If we think 5-10 years from now, I would expect that the majority of users will be frustrated that they have to add -Scope because it fails the first time they run it.

You don't have to wait 5-10 years from now. They've been frustrated ever since v5 shipped. :-)

kilasuit commented 6 years ago

this was raised initially in #2 and really should have been fixed then

Jaykul commented 6 years ago

I think that the root complaint here is about the process of installing -- not about where it installs and whether it's available to all users or not.

For the vast majority of people to be happy, all that's really needed is for Install-Module to fork an elevated process to do the install, instead of failing.

We would get simple install (for most people, just click yes on the UAC prompt), without compromising on either the "security" of having modules installed to a protected location, or the "functionality" of having modules installed to a shared location.
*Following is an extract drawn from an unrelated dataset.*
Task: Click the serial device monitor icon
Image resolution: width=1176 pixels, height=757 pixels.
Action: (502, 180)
Everything could stay the way it is, default-wise -- and the only time you'd have a problem is when you were setting up (non-interactive) automation to install things. In that case, you can explicitly opt-in to the user install location, or rethink your automation plan and separate install from whatever else you're doing

edyoung commented 6 years ago

See pull request #315 which implements the suggestion by @kilasuit . FYI @alerickson

bmanikm commented 6 years ago

315 Implements below functionality

PS 3.0/4.0/5.0/5.1 : Default scope is based on the current user privileges. PS Core 6+: Default scope is always CurrentUser (it includes Windows as well). Users can still specify the -Scope parameter if they would like to install to the required scope path.

bmanikm commented 6 years ago

Resolved with #315.

TomBonnerAtTFL commented 6 years ago

Don't suppose we could ask for some clarity on the sudden perspective change @ Microsoft on this issue? This was issue #2 on this repo since 2016 and @JKeithB made it sound here as though the behaviour wasn't going to change. I think it's a great change to see though, so thank you.
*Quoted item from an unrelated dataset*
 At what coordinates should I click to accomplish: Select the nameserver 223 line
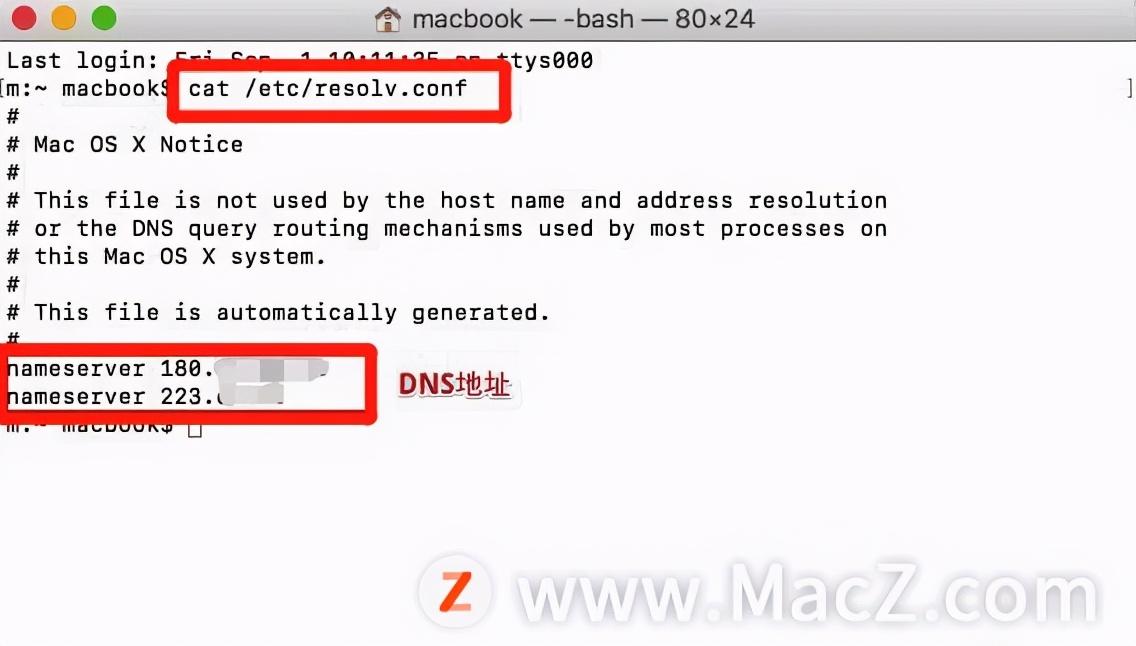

kilasuit commented 6 years ago

@TomBonnerAtTFL essentially there were lots of conversations happened with a number of MVP's like myself and the team to push this change through as well as issues like this

edyoung commented 6 years ago

It's not really that there has been a sudden change - there's been a lot of spirited debate on this one both online and offline. We gradually came round to this being the best path forward.

edyoung commented 5 years ago

To restate the design rationale for the new behavior as of 2.0:

The main desire here is to make Install-Module more convenient when running interactively: on all platforms, you should not run as an elevated user all the time, and it is annoying to have to specify -Scope CurrentUser all the time to avoid an error. As desired, now if you don't specify the scope, Install-Module should succeed on all platforms whether you are elevated or not.

However we're concerned that there may be scripts that people run under a system account in order to provision packages which will then be run by other users - we know from other issues that have been raised that people want to register repositories that are usable by other users. So we did not change the behavior when running as an elevated account in Windows PowerShell only - that still installs for all users.